Uni Wollongong draws on Indigenous learning
by CLAIRE FIELD
At a time when many of us in the tertiary education sector are thinking about cutting-edge new technologies in teaching and learning – the University of Wollongong’s Jindaola Programme does the opposite
It draws on tens of thousands of years of learning and teaches educators about Aboriginal perspectives and knowledges and how they can be incorporated into curriculum right across the university.
As Jade Kennedy, Academic Director and senior lecturer in Indigenous Knowledges, explained to me, one of the reasons for Jindaola’s success is it does not start from a deficit view of Aboriginal and Torres Strait Islander people. It does not try to assimilate Indigenous people into the university.

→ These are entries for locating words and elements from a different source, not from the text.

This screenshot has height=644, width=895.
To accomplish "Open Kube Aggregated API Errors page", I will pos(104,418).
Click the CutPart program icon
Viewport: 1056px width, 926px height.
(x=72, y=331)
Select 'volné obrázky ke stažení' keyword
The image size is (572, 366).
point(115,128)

Jindaola draws on the knowledge-based economy that underpinned Aboriginal culture before contact.
Inspired in part by a push from Universities Australia for more Indigenous content in university curriculum, Jade and his team worked with elders in the local community to create Jindaola.
The programme takes academics on a journey to understand the knowledge of local elders, to think about how this knowledge can change both what they teach and how they teach, to co-create content, and to learn to sit “uncomfortably comfortable”.
Jindaola values Indigenous knowledge and creates a welcoming space for Aboriginal students at the university. It has also proven to be highly beneficial to non-Indigenous students.
As Jade explained, “you’ve got non Aboriginal people, creating safe spaces for Aboriginal people to speak authentically about their lived experiences and the knowledges they learned, growing up in this history and this complexity. Just being validated, being respected for the ways in which they understand the world and finding a contribution that they can make to the learning of each other, this is a beautiful thing to witness.”
The University of Wollongong deserves real credit for encouraging this initiative. And while Jindaola is located in ancient knowledges – it has proven highly resilient to an on-line shift during COVID as well.
Claire Field speaks with Jade Kennedy on the latest episode of the ‘What now? What Next?’ podcast. Listen online or in your favourite podcast feed
Jacquie Bowden is to join Flinders U as director of the National Centre for Education and Training on Addiction. She moves from the South Australian Health and Medical Research Institute.
Erik Lithander starts at Uni Auckland as DVC Strategic Engagement, moving from Uni Bristol. “What, the Erik Lithander who was PVC International at ANU in the time of Ian “the gent” Young?” you ask. That’s the one.
At Australian Catholic U, Phil Parker is appointed dean for Graduate Research. He steps up from deputy director of the Institute of Positive Psychology and Education.